__TASKS AND EXERCISES__
1/ Answer these questions from the post about citizenship-based taxation:
(a) At what age did the writer discover that the US government expected tax filings?
(b) In which country has the writer resided with family since childhood?
(c) What did the online message boards offer?
2/ From the post about citizenship-based taxation, pull out the passage starting at "What could I" and ending at "in the slightest.", copied word for word.

[SELECTED EXCERPT Boundary: Start]

My decision to enter the US tax system

Assessing my options for addressing my newly-discovered ‘delinquent’ US tax situation

I described in my last post how, at the tender age of 23, I arrived at what others have called the “oh my god” moment – discovering that the government of a country where I haven’t lived for many years apparently expected me to be filing and potentially paying taxes, simply for having the citizenship of that country.

I am speaking about the United States’ unique policy of citizenship-based taxation (CBT), which means that from the US government’s perspective, it doesn’t matter that I have resided in the United Kingdom (where I am also a citizen) with my family since I was a minor. As a US citizen, “the rules for filing income, estate, and gift tax returns and paying estimated tax are generally the same whether [I am] in the United States or abroad. [My] worldwide income is subject to US income tax, regardless of where [I] reside.”

In reality this discovery was the first in a long series of “oh my god” moments as I attempted to unpick and understand the implications of citizenship-based taxation, which is the topic of this post.

The more I learned, the clearer it became that as long as I:

a) remain a US citizen, and

b) refuse to uproot my life to move to the US under duress;

I was, am and forever will be running the gauntlet of the USA’s extraterritorial tax system – with its complex, onerous and punitive rules and enforcement mechanisms on overseas citizens – because my life is by definition “offshore”.

What could I do to square my situation and not be ‘delinquent’?

On discovering the initial CBT bombshell I panicked because I wasn’t ‘compliant’, which was disturbing in itself for someone who has always been law-abiding. “So what?” says the rational but uninformed onlooker (including myself, as a first reaction), “just start filing this year and all will be well.” Unfortunately, as one becomes more informed about the USA’s taxation policies for overseas Americans, straightforward responses show themselves to be unworkable or to carry risks that aren’t always possible to estimate.

It wasn’t clear what I should file

First, I couldn’t confidently figure out exactly what forms and schedules I needed to file for the current tax year as an overseas citizen. I consider myself to be an intelligent person, but I didn’t find the IRS instructions to be user-friendly in the slightest.

I tried to seek information elsewhere, visiting message boards online which offered conflicting amateur advice and plenty of horror stories about honest mistakes being fined by the IRS. I looked into getting professional help, but the prices that these niche, international tax specialist firms were charging was an awful lot of money for 23-year-old me, and filing with professional help still seemed to be risky when I read that even tax preparers struggle with the complexities of overseas citizens’ returns, and have been known to make mistakes for which their clients have to pay. There was also the profound indignation I felt towards  paying an accountant thousands of dollars to show that I don’t even owe any money to the US (given that I earn my salary and am taxed on it in the UK).

[SELECTED EXCERPT Boundary: End]
[INFORMATION PROVIDED Boundary: Start]

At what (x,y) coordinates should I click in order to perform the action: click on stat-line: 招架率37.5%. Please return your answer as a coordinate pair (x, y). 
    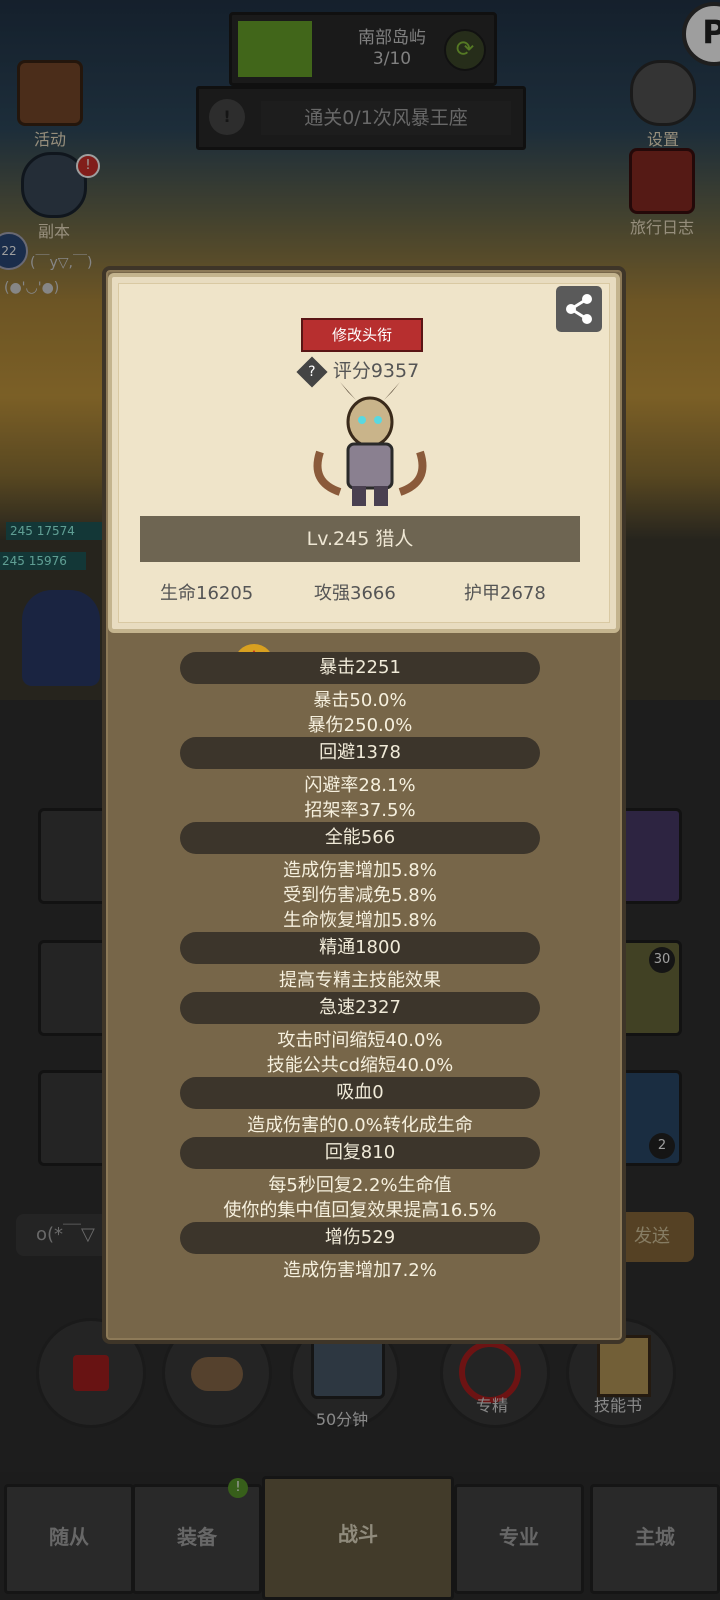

[INFORMATION PROVIDED Boundary: End]

__RESPONSES FOR EACH TASK__
1/
(a) 23
(b) The United Kingdom
(c) Conflicting amateur advice and plenty of horror stories about honest mistakes being fined by the IRS

2/
What could I do to square my situation and not be ‘delinquent’?

On discovering the initial CBT bombshell I panicked because I wasn’t ‘compliant’, which was disturbing in itself for someone who has always been law-abiding. “So what?” says the rational but uninformed onlooker (including myself, as a first reaction), “just start filing this year and all will be well.” Unfortunately, as one becomes more informed about the USA’s taxation policies for overseas Americans, straightforward responses show themselves to be unworkable or to carry risks that aren’t always possible to estimate.

It wasn’t clear what I should file

First, I couldn’t confidently figure out exactly what forms and schedules I needed to file for the current tax year as an overseas citizen. I consider myself to be an intelligent person, but I didn’t find the IRS instructions to be user-friendly in the slightest.